== Try it ==
Your answer is to be the exact text of the lines from the one containing "You are a GUI" through the final line of the entries, restated in full, with pictures omitted.

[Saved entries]
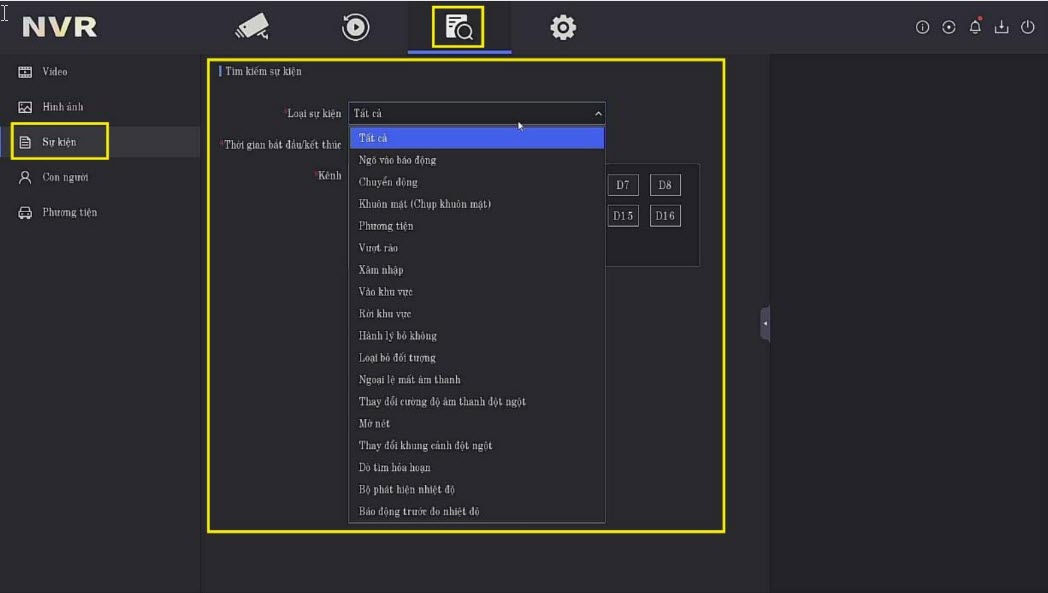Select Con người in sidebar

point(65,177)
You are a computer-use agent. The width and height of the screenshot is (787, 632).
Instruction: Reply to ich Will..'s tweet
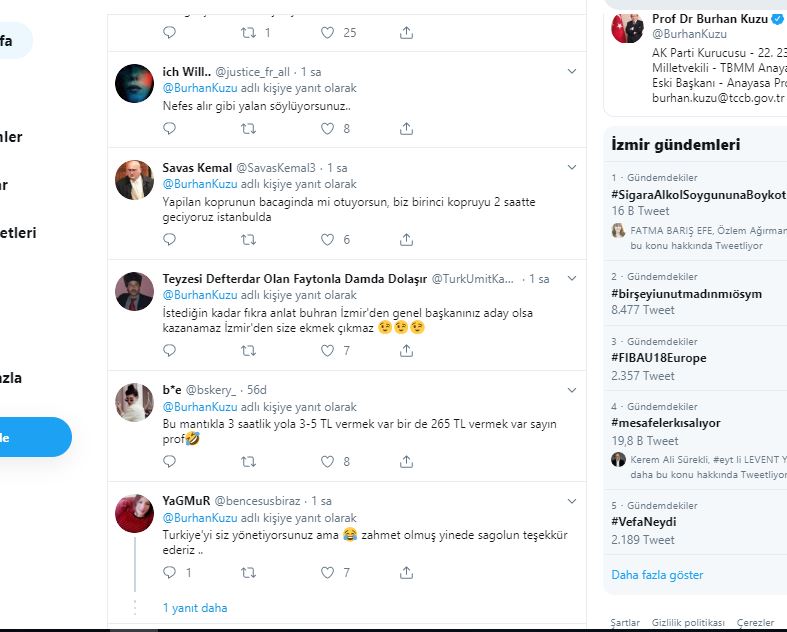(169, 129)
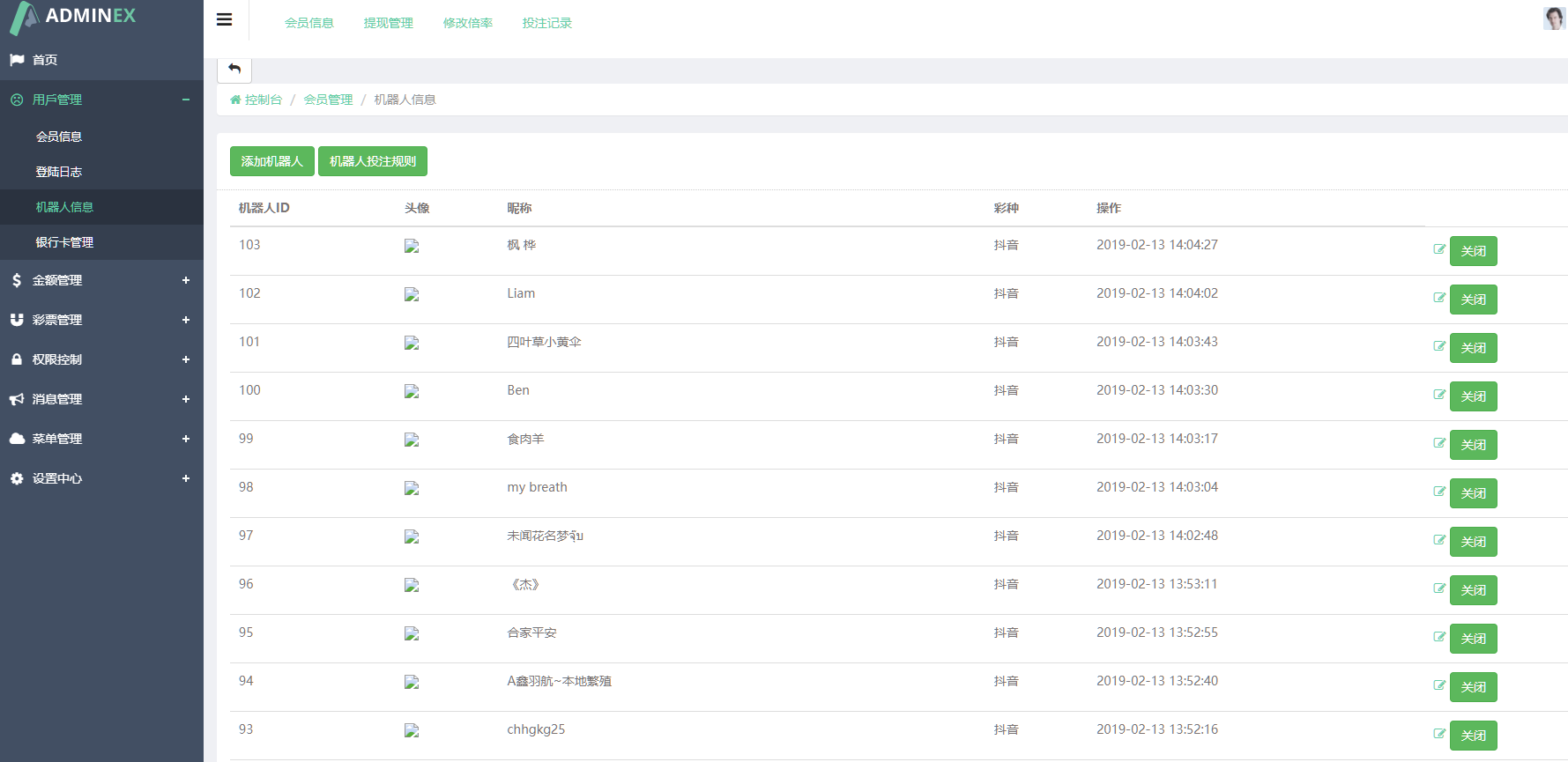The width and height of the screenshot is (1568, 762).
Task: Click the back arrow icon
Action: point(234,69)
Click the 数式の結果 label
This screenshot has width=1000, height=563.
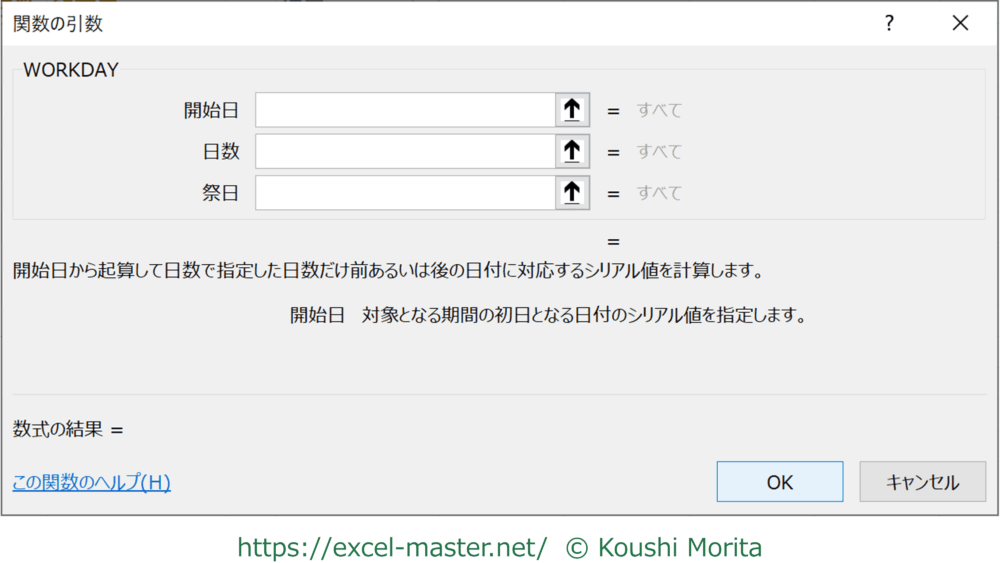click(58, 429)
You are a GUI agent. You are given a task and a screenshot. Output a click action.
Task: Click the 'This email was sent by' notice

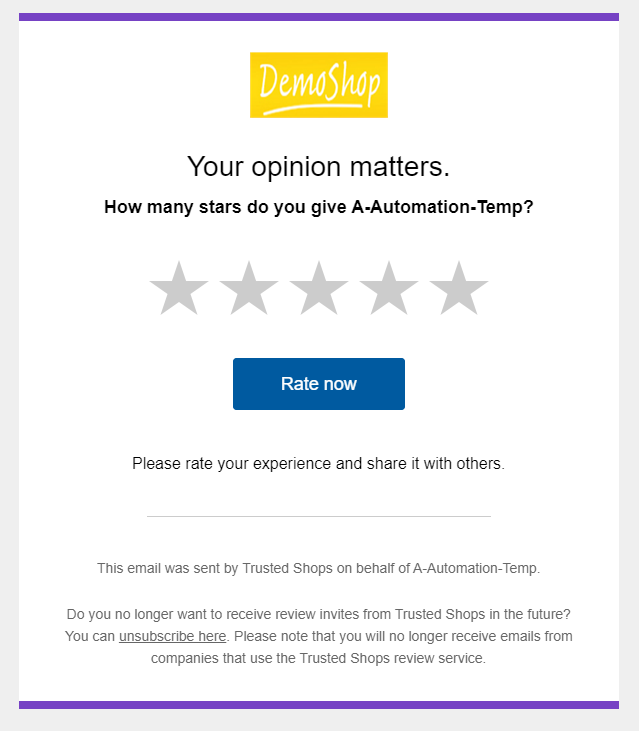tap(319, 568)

== Solution for this task ==
You are a GUI agent. You are given a task and a screenshot. Output a click action.
Task: Click the 'This email was sent by' notice

tap(319, 568)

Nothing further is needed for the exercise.